* _Required work_
Write the continuation of the article on nutrient pH and salinity for container-grown plants, beginning after its final sentence.

* _Source extract_
Why? That is a great question, let’s dig right in! When we grow plants in pots for any other similar containers, we’re limiting the ability of the roots to explore the ground looking for water and nutrients. Thus, if our intent is to grow plants inside of a pot, we must provide a suitable environment and all the necessary nutrients for crop growth ourselves.
But simply putting all of the nutrients in the irrigation water isn’t enough. Here’s where controlling pH comes in. The pH of the nutrient solution indicates whether it is alkaline (anything above 7), acidic (anything below 7) or neutral (like most tap waters), which is pH 7. pH is a major determining factor of nutrient uptake by the plant. If the nutritive solution is under or above optimal pH, the plant isn’t being fed properly.
Most plants will grow well having their roots within a slightly acidic medium: a pH between 6~6.4 for substrate cultures. In hydroponic systems without substrate, it could be a bit lower (pH 5.8). In the graph below, you can see how nutrients are more or less available for the plants to grow, depending on the pH: the sweet spot is around pH 6. This chart is for soil and substrate; soilless cultures need a slightly more acidic medium, around 5.8.
If say one nutrient is being taken in more than another, it could cause a nutrient excess situation, which would block the proper entry flow of other nutrients. This can cause nutritional deficiencies and/or toxicity issues. For example, if the solution is too much towards alkaline, some micronutrients like iron, manganese and boron may be blocked and deficiencies will occur. If it is too acidic, the solution could become toxic for the plants.
One mistake we tend to make is thinking that the more fertilizer, the better. This is false, and over–fertilizing can also lead to improper nutrient consumption. The fertilizers in the water are dissolved salts. The amount of salts that are in the nutrient solution can be easily known by measuring the electrical conductivity (or EC). Growers typically measure it in dS/m (deciSiemens per meter) Using this units, conductivities of some common solutions are:
Another aspect of this is that plants have different tolerances to salinity by species and age. Excess nutrients in very young plants can “burn” them. The same happens with species with high salt sensitivity. Each species has a maximum EC, above which the nutrients added to water will hurt more than help our culture. Some crops like strawberry or carrot are especially sensitive to salinity: over 0.7 dS/m strawberry will start producing less fruits. Other semi-resistant ones like tomato do not lose yield until 2.2 dS/m or more. Beyond that point, tomato start to lose a little bit (although it does gain firmness and flavor).

* _Provided data_
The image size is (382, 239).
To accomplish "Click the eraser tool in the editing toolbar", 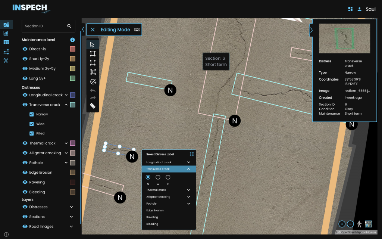I will (x=93, y=106).
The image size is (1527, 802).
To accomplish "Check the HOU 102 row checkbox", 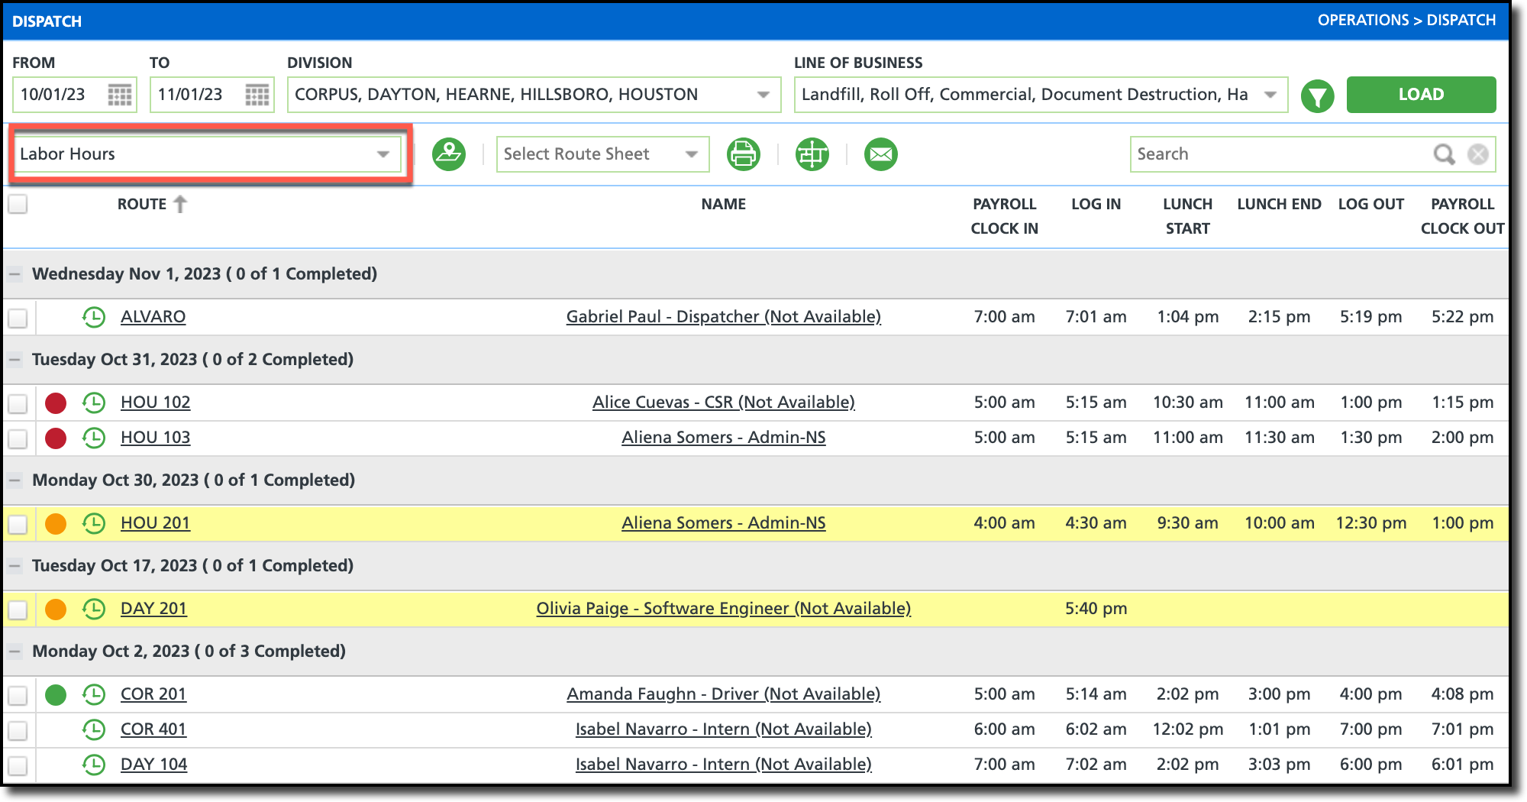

* _Expected output_
One thing to note is that the water we use to irrigate always has, in itself, some dissolved salts before we add the fertilizer. When the tap water is too saline, like in some coastal areas, it is not appropriate for irrigation, and you will need a reverse-osmosis device or (a lot of) distilled water
Other approach could be adding less calcium, magnesium, or whichever elements are already present. The downside is that you need a chemical analysis of the water to be able to make such corrections; then you will have to mix your own fertilizer solutions using raw chemicals… This is of course not for the casual grower; you need some expertise or the will to learn.
If the irrigation water has an excess of sodium chloride (common salt), the issue is more complicated. Sodium can displace other ions, like calcium, producing “blossom end rot” in crops such as tomato and pepper. These ugly marks are a symptom of calcium deficiency. Sodium chloride can also be toxic to plants in high enough quantities. In this case, we should choose crops that resist salinity well. Another interesting fact is that sharp fluctuations in conductivity can also cause disorders such as cracking or rot on fruits.
Cracking in tomato, due to watering with water with no fertilizer
As you can see, it’s incredibly important to monitor the pH and know the optimum EC for your plants. Keeping them stable within the limits is the surest way to success.